La disparition des Amérindiens de la région
 
Les registres d’état civil indiquent que c’est au début et à la fin de la période de chasse, soit à l’automne et à la fin de l’hiver, que les Amérindiens entrent en contact avec les habitants de la Côte-du-Sud. Les jeunes amérindiens baptisés ont souvent des Canadiens comme parrains et marraines. Cependant, aucun mariage interethnique n’est célébré dans la région, ce qui révèle les limites des rapports entre les deux groupes. Il faut dire que les Amérindiens ont beaucoup souffert du contact avec les Européens, qui ont introduit en Amérique des maladies qui les ont décimés. Philippe Aubert de Gaspé raconte qu’ils avaient une telle crainte de la petite vérole, communément appelée « picote », que les femmes qui avaient peur de les recevoir lorsqu’elles étaient seules criaient : « La picote est ici! » Il était rare que les Amérindiens atteints de cette maladie survivaient.
 
Après 1750, la relation entre les deux groupes est perturbée par l’envahissement progressif de la plupart des territoires de chasse amérindiens à la faveur de l’exploitation forestière et de la colonisation. Le gouvernement s’efforce de sédentariser les Amérindiens en les plaçant dans des réserves. Il n’y en a aucune cependant sur la Côte-du-Sud. Les Indiens du Bas-Saint-Laurent, qui montent à Québec ou qui en reviennent, continuent pendant longtemps de camper sur la grève derrière le manoir seigneurial de Saint-Jean-Port-Joli. L’abbé Henri-Raymond Casgrain écrit à ce propos : « M. [Philippe Aubert] de Gaspé faisait la causerie avec eux, leur parlait de leurs chasses, de leurs pêches, des beaux présents de couvertes, poudre et fusils, etc. qu’ils avaient reçus à Québec et les invitaient à venir chercher quelque nourriture au manoir. » 
 
Le recensement de 1851 atteste la présence dans la paroisse de Cap-Saint-Ignace de quelques familles amérindiennes qui gagnent leur vie en pratiquant la chasse. Ces individus sont sans doute parmi les derniers descendants de ces hommes des bois qui parcourent les forêts de la Côte-du-Sud depuis les temps préhistoriques. Leur histoire reste à faire. 
 
 
Bibliographie :

Aubert de Gaspé, Philippe. Les Anciens canadiens. Montréal, Éditions Fides, c1975. 359 p.

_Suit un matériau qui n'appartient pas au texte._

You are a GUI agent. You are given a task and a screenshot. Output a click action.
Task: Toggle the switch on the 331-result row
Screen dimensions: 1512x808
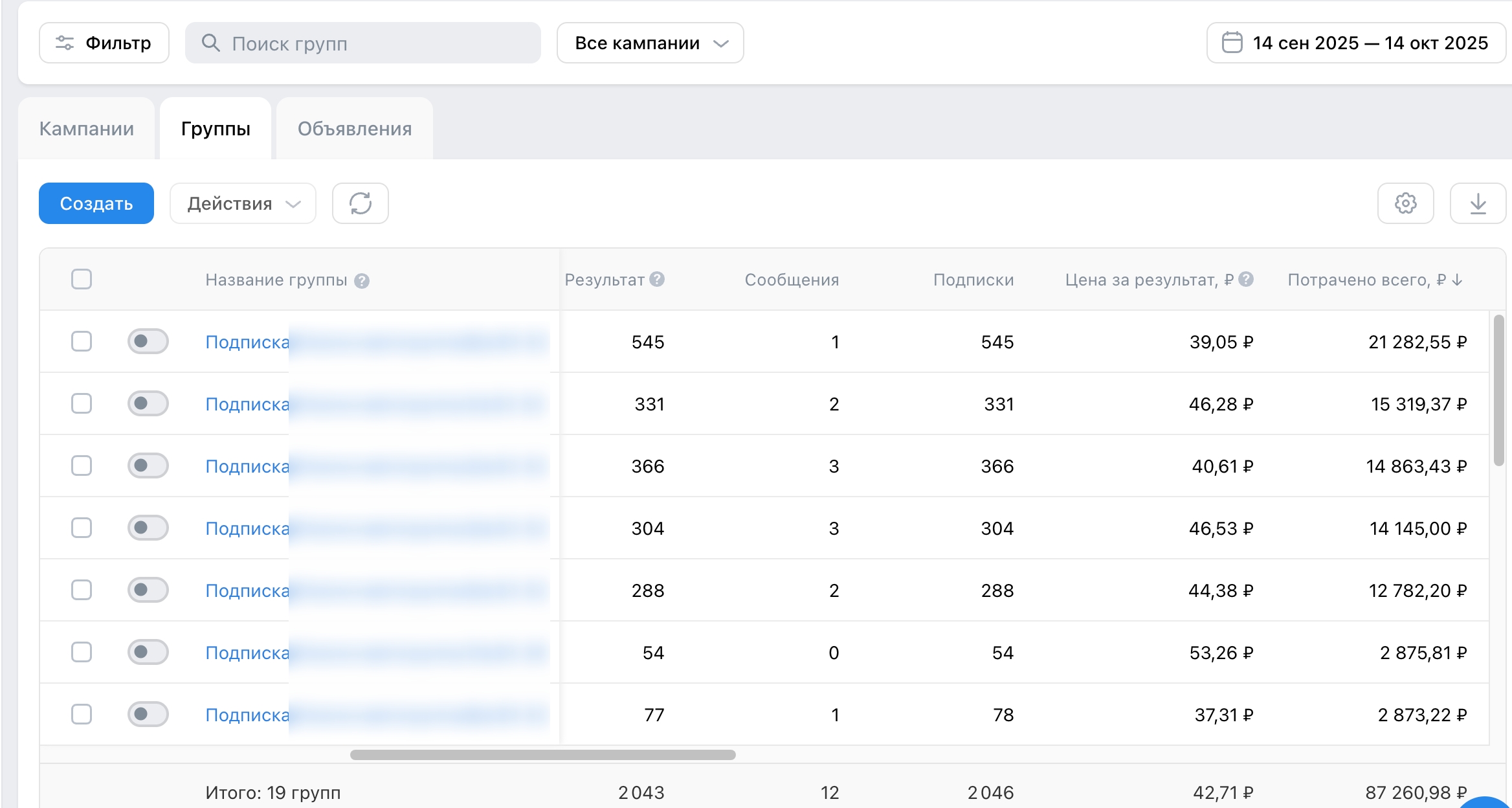pos(148,403)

Philippe. Divers. Montréal, C.O. Beauchemin & fils, lib.-imprimeurs, 1893. 145 p.
Casgrain, Henri-Raymond. Philippe Aubert de Gaspé. Québec, Atelier typographique de Léger Brousseau, 1871. 123 p. 
Hébert Yves. Montmagny… une histoire, 1646-1996 : la seigneurie, le village, la ville. Montmagny, Montmagny 1646-1996 inc., 1996. 304 p.
Le Jeune, Paul. Le missionnaire, l'apostat, le sorcier. Édition critique par Guy Laflèche. Montréal, Presses de l'Université de Montréal, 1973. xli-261 p. 
Parent, Raynald. Les Amérindiens à l'arrivée des Blancs et les débuts de l'effritement de leur civilisation. Thèse de maîtrise (Histoire), Université Laval, 1976. xiii-108 p.